Tasks and exercises ::
A – Translate this sentence from the film review into Spanish: "This movie isn’t going to win any prizes for originality, but it’s pleasantly realized."
B – Carry on writing the film review, picking up after its last sentence.

'The Carer': Palm Springs Review

The Carer Still - H 2016
Courtesy of Hopscotch Films

The Carer Still - H 2016

Brian Cox rages vigorously against the dying of the light.

Brian Cox plays an ailing Shakespearean actor in this U.K.-Hungary co-production.

Given the audience demographics of the Palm Springs Film Festival, it is not surprising that a number of films screened there deal with the travails of elderly people coping with illness and loss. One of the most appealing of this year's bunch, The Carer, made by Hungarian director Janos Edelenyi, is mainly notable as a showcase for Brian Cox, who plays a character considerably less vital than the actor himself. 

Sir Michael Gifford (Cox) is a retired Shakespearean actor suffering from a form of Parkinson’s that has left him flailing and cantankerous at his country estate. He has alienated a host of caregivers, but his daughter forces a new companion on him, a Hungarian refugee who has acting aspirations of her own. It’s not hard to predict that a friendship will develop between the newcomer and the curmudgeon, a bond that threatens some of Sir Michael’s existing relationships but ultimately proves beneficial for all parties.

This movie isn’t going to win any prizes for originality, but it’s pleasantly realized. Three writers, including the late Gilbert Adair, have etched the characters skillfully. The country estate is lovingly rendered by Edelenyi, cinematographer Tibor Mathe and the rest of the crew. For the most part, however, the charm of the film comes from the performances.

Emilia Fox as Sir Michael’s strong-willed daughter manages to be imperious without ever turning outright hateful. Anna Chancellor is compelling as the housekeeper who has her own romantic history with Michael. Coco Konig makes her film debut as new arrival Dorottya and gives a low-key but winning performance.

Stored data ::
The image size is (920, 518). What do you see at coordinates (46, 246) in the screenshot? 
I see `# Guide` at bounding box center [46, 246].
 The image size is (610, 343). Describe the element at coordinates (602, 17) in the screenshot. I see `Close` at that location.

The results ::
A – Esta película no va a ganar ningún premio por su originalidad, pero está agradablemente realizada.

B –
Of course the film mainly rests on Cox’s shoulders, and he has one of his best roles as the maddeningly self-absorbed but shrewdly observant actor. His rage at the deterioration of his body is convincingly rendered, and yet his mental faculties remain sharp as ever. Cox encourages us to care about the character without ever softening his portrayal. The final scene, in which Michael gives a kind of valedictory speech at a critics’ awards dinner (more glitzy than most critics’ awards shows that I have attended), was apparently written in part by Cox himself, and it serves as a strong capper to a slight but likeable tribute to an aging lion of the theater.

Cast: Brian Cox, Coco Konig, Anna Chancellor, Emilia Fox, Karl Johnson, Andrew Havill.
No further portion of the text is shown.